WHAT YOU HAVE TO DO >> Retype the line with "Click the breadcrumb chevron after 'New 1.3'" exactly. Then retype every line after it through the end of the entries below, and nothing more, leaving out pictures.

Saved entries:
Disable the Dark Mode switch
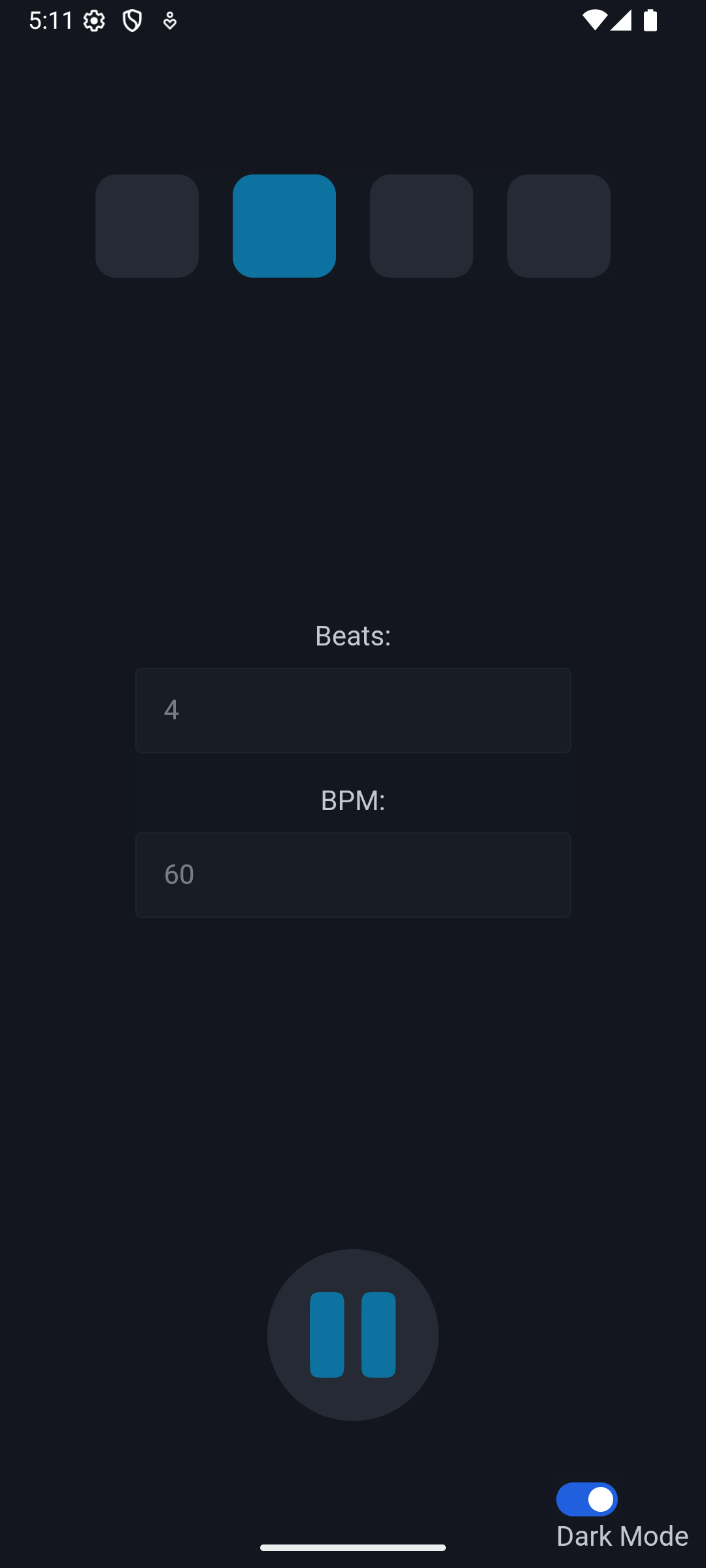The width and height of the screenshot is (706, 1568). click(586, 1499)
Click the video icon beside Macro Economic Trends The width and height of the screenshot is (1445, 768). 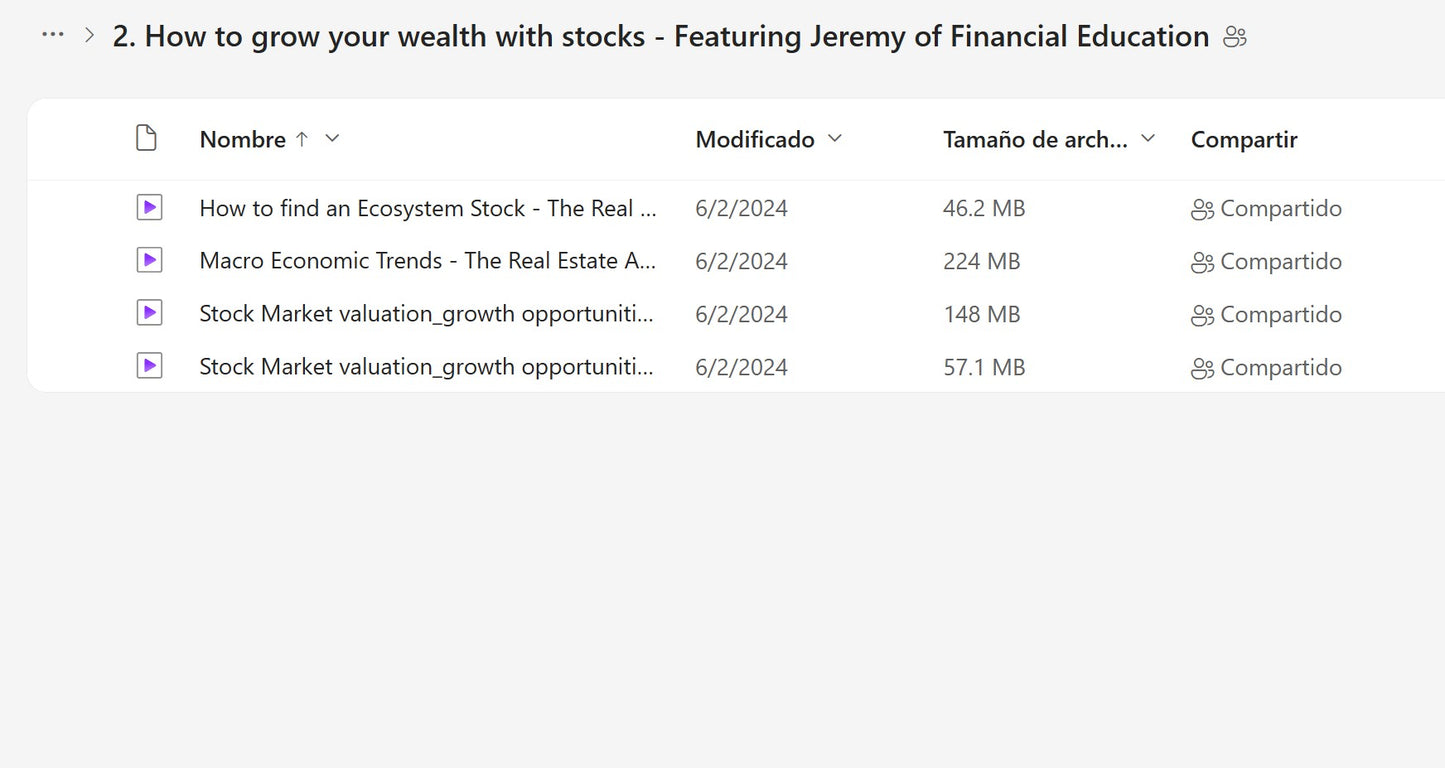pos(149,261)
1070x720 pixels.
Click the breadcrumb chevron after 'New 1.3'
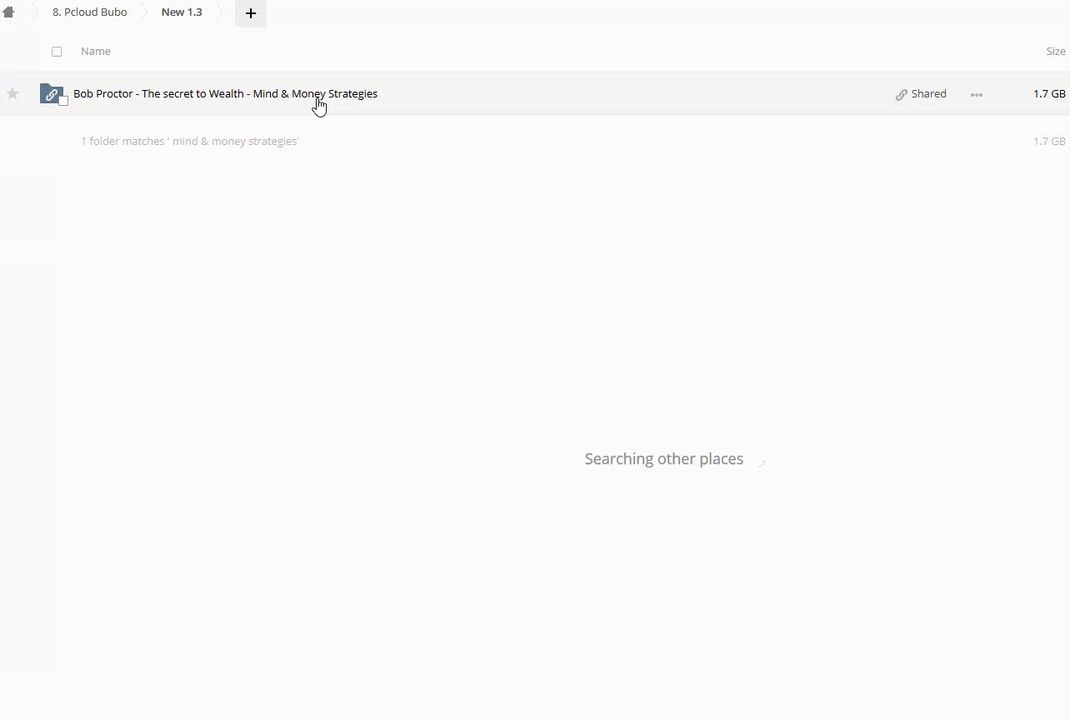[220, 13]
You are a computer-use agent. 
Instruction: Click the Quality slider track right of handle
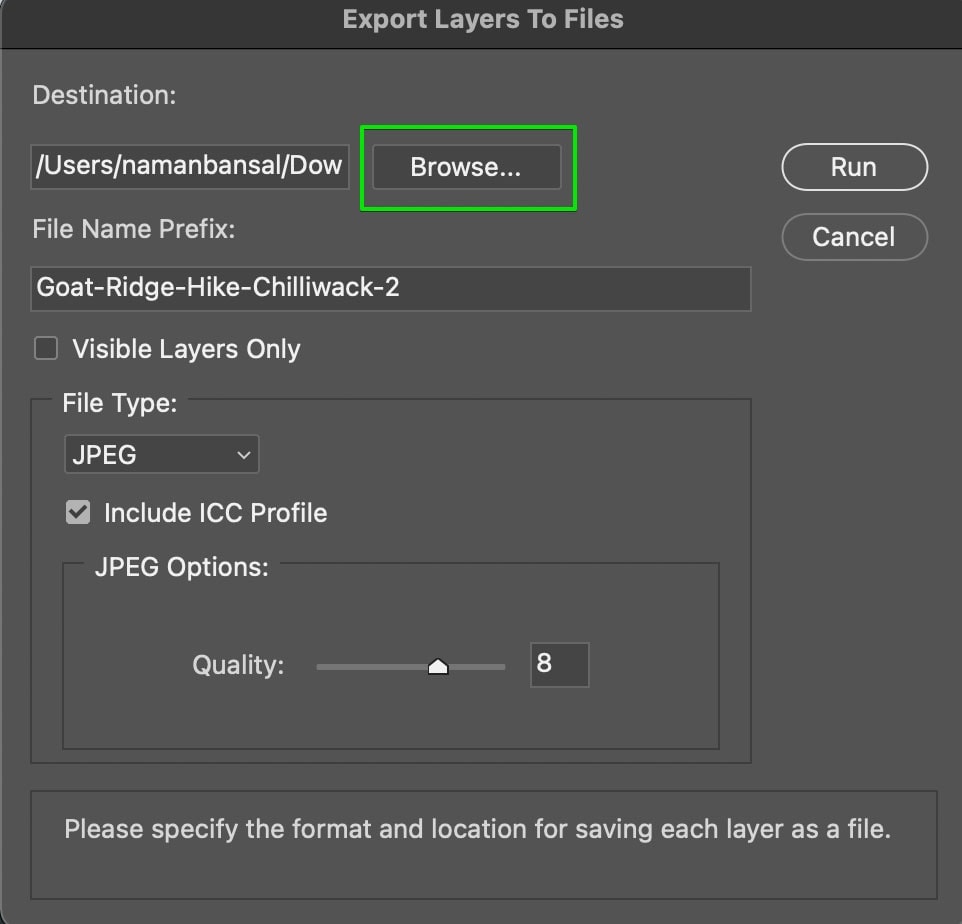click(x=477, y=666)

YOUR RESPONSE >>
Click the breadcrumb chevron after 'New 1.3'
[220, 13]
You are a computer-use agent. 
Instruction: Click the Quality slider track right of handle
click(x=477, y=666)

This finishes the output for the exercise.